Por otro lado están los medios de comunicación. Desde la llegada de Internet y la venta de publicidad al por mayor, la prensa pasó de tener como único objetivo informar a informar pero con titulares atractivos para ganar visitas. Ya no era sólo quién sacaba la mejor exclusiva o quién tenía a su disposición las mejores firmas en sus secciones de opinión, sino quién sacaba a noticia más polémica o la información más rápido que los demás. La cobertura de la crisis sanitaria del COVID-19 ha sido muy mejorable en todo el mundo.

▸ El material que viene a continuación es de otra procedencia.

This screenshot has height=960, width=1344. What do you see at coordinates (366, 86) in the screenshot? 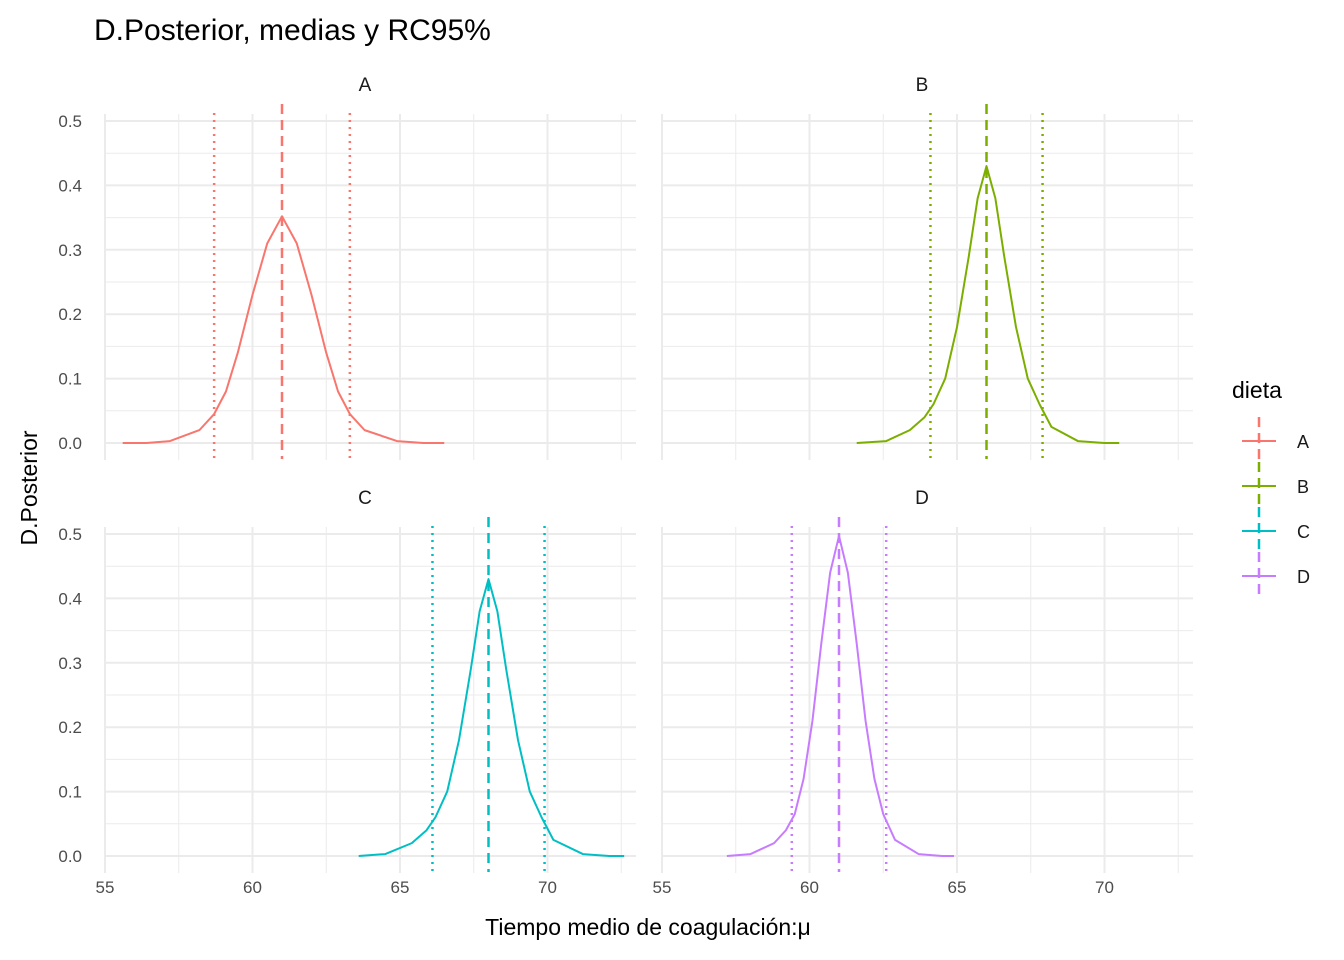
I see `facet-strip-label-a: A` at bounding box center [366, 86].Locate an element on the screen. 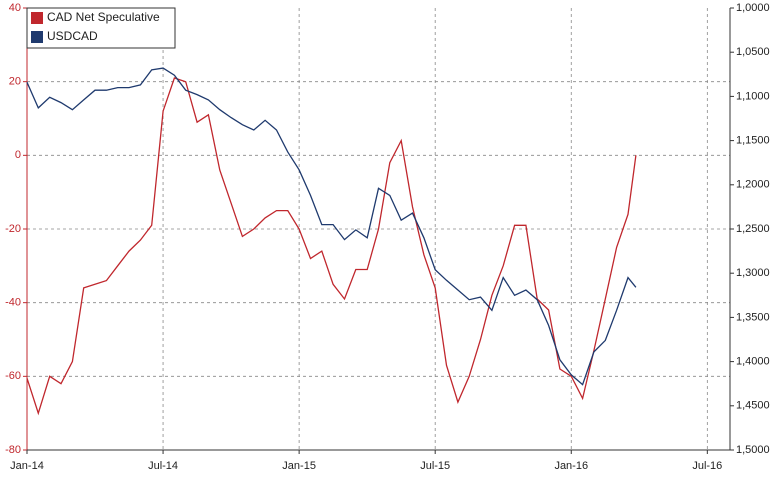  y2-tick-label: 1,1500 is located at coordinates (753, 141).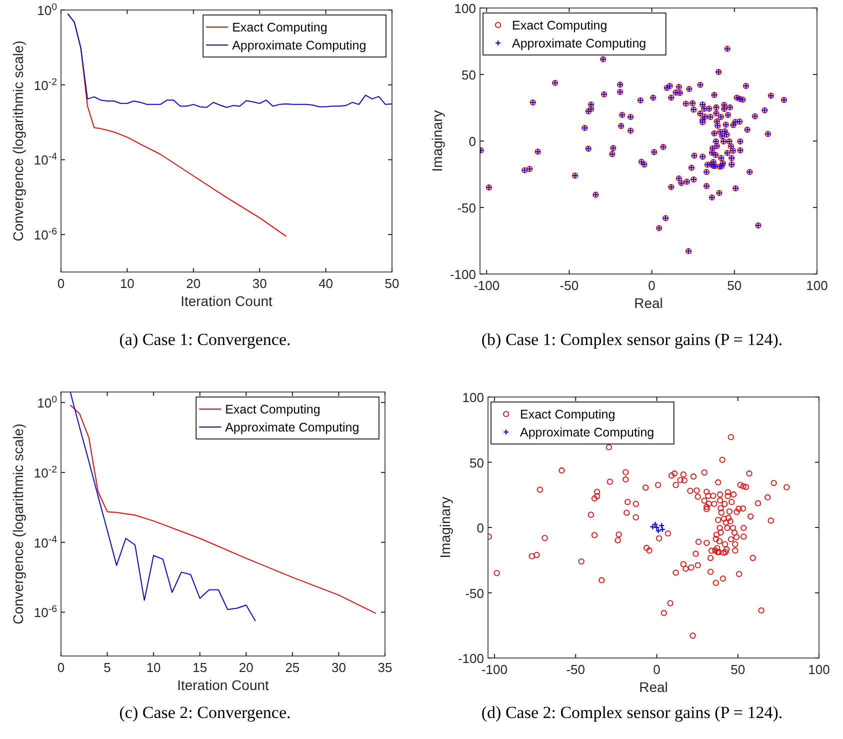 This screenshot has height=739, width=843. I want to click on x-tick-label: 40, so click(326, 284).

Spotify ha hecho lo correcto, aunque de forma cobarde
Spotify ha hecho lo que tenía que hacer. Si Rogan no ha incumplido las normas, no tiene por qué retirar su podcast por el berrinche de un artista. Porque ahora es una queja lícita, pero mañana puede ser por cualquier otra cosa, y al final nadie acaba pudiendo decir nada interesante. Además, no hay nada más atractivo para el ser humano que lo que se oculta y prohíbe. Si el Gobierno prohibiese la lectura del Quijote mañana, habría colas hoy para adquirir una copia de éste en todas las librerías de España.
Lo que sí es reprochable es que sus normas de moderación de podcast no fuesen públicas hasta este domingo. En una carta pública, el fundador de Spotify ha declarado que «Personalmente, hay muchos individuos y puntos de vista en Spotify con los que no coincido. Sabemos que tenemos un rol crucial al apoyar la libertad de expresión de los creadores de contenido a la vez que salvaguardamos la seguridad de nuestros oyentes. En ese rol, es importante para mí que no adoptemos la posición de censor sin perder de vista el cumplimiento de las normas y las consecuencias que puede tener para quien las viole».
Es un discurso similar al de la empresa de boletines por email Substack, que, a diferencia de Twitter, Google o Facebook, tiene un mantra claro de no censurar ningún tipo de contenido que no sea ilegal. Aunque también hay que ser honestos: en el caso de Spotify más que por principios, parece que es por estrategia. El podcast de Rogan es su mayor inversión en el que pretenden sea uno de sus principales negocios. Y admitir que el contenido no es bueno y que su adquisición fue un error sería perjudicial. Admitir que Young tiene razón y eliminarlo también lo sería; así que lo que hacen es lo que suelen hacer todas las plataformas: aguantar el chaparrón y esperar a que los nubarrones se vayan pronto a otra parte.
No nos quedemos con lo anecdótico; vayamos a la raíz del problema. De no atajarlo entre todos a tiempo se convertirá en un virus para nuestra sociedad del que no podremos encontrar ni vacuna ni medicamento alguno para tratar sus terribles consecuencias.